Source document
════════

SageMaker instance routing for Docker is ok. We are good to go!


In [1]:
import sagemaker
from sagemaker.debugger import (
    Rule, ProfilerRule, rule_configs, ProfilerConfig, 
    FrameworkProfile, DetailedProfilingConfig, 
    DataloaderProfilingConfig, PythonProfilingConfig)
import time

sagemaker_session = sagemaker.Session()

bucket = sagemaker_session.default_bucket()
prefix = 'sagemaker/DEMO-pytorch-mnist'

role = sagemaker.get_execution_role()

In [2]:
sagemaker.__version__

'2.72.3'

## Data
### Getting the data



In [3]:
from torchvision import datasets, transforms

datasets.MNIST('data', download=True, transform=transforms.Compose([
    transforms.ToTensor(),
    transforms.Normalize((0.1307,), (0.3081,))
]))

Dataset MNIST
    Number of datapoints: 60000
    Root location: data
    Split: Train
    StandardTransform
Transform: Compose(
               ToTensor()
               Normalize(mean=(0.1307,), std=(0.3081,))
           )

### Uploading the data to S3
We are going to use the `sagemaker.Session.upload_data` function to upload our datasets to an S3 location. The return value inputs identifies the location -- we will use later when we start the training job.


In [4]:
inputs = sagemaker_session.upload_data(path='data', bucket=bucket, key_prefix=prefix)
print('input spec (in this case, just an S3 path): {}'.format(inputs))

input spec (in this case, just an S3 path): s3://sagemaker-us-east-1-322537213286/sagemaker/DEMO-pytorch-mnist


## Train
### Training script
The script provides all the code we need for training and hosting a SageMaker model (`model_fn` function to load a model).

════════

Available data
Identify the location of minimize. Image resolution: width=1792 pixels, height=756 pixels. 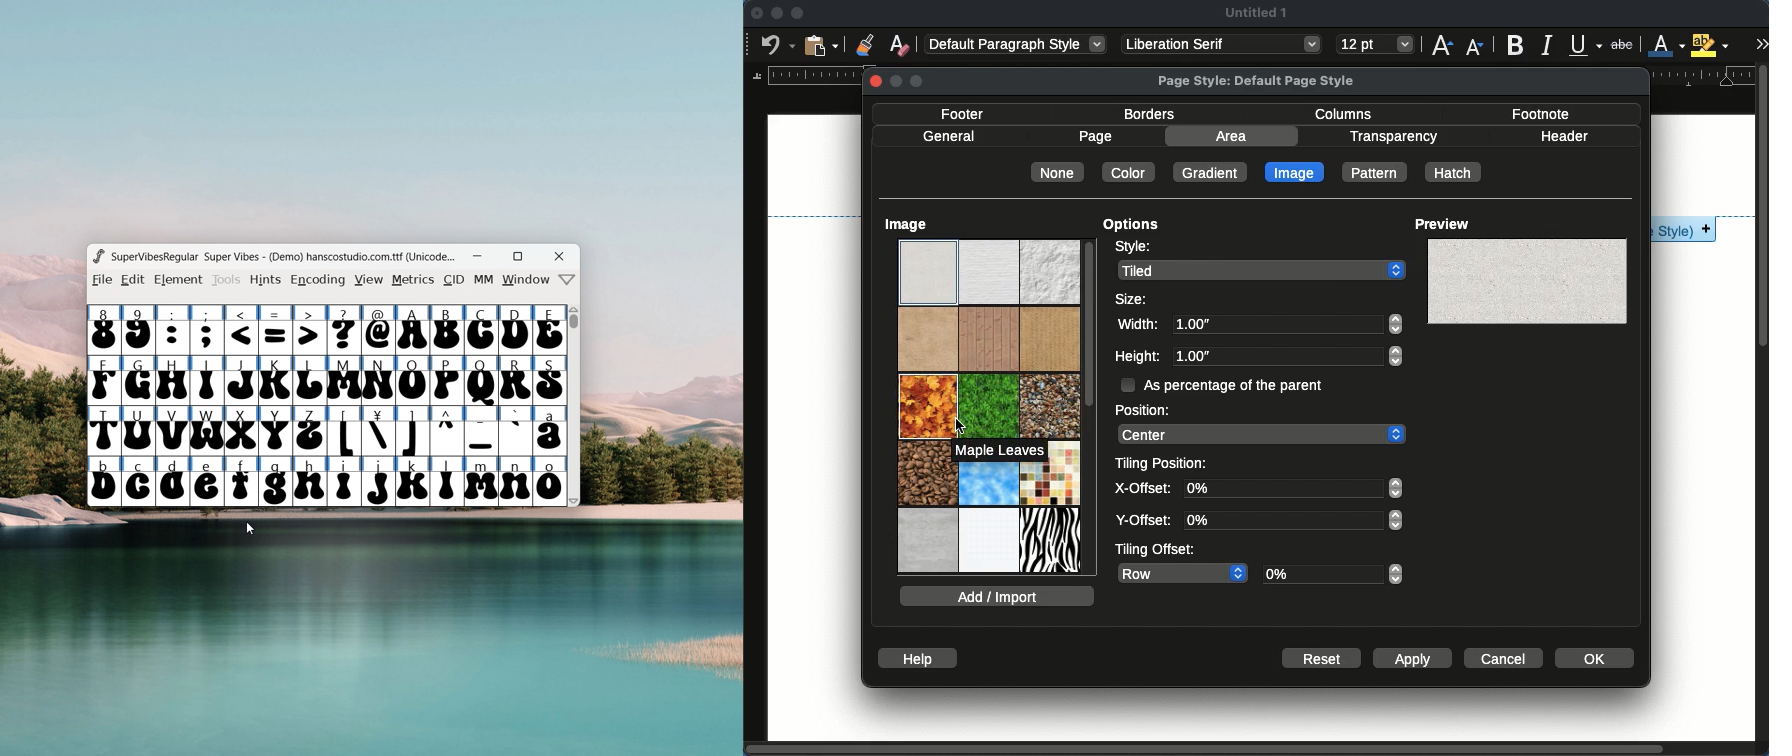
(479, 257).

════════

Exercise instructions
- A) Condense the paragraph in the SageMaker notebook that begins "We are going to use the `sagemaker.Session.upload_data` function" into a short bulleted list, keeping its main facts.
- B) According to the SageMaker notebook, why is the return value of the upload step kept in `inputs`? Answer in one to three sentences.
- C) Repeat a passage from the SageMaker notebook word for word, beginning at the words "Dataset MNIST" and stopping after the words "Normalize(mean=(0.1307,), std=(0.3081,))".
The lines above are separate material and unrelated to the SageMaker notebook.

Answers for this exercise
- A)
- The `sagemaker.Session.upload_data` function uploads the datasets to an S3 location.
- Its return value, `inputs`, identifies that location.
- That location is used later, when the training job starts.

- B) The return value `inputs` identifies the S3 location where the datasets were uploaded. The notebook keeps it because that location is needed later, when the training job starts.

- C)
Dataset MNIST
    Number of datapoints: 60000
    Root location: data
    Split: Train
    StandardTransform
Transform: Compose(
               ToTensor()
               Normalize(mean=(0.1307,), std=(0.3081,))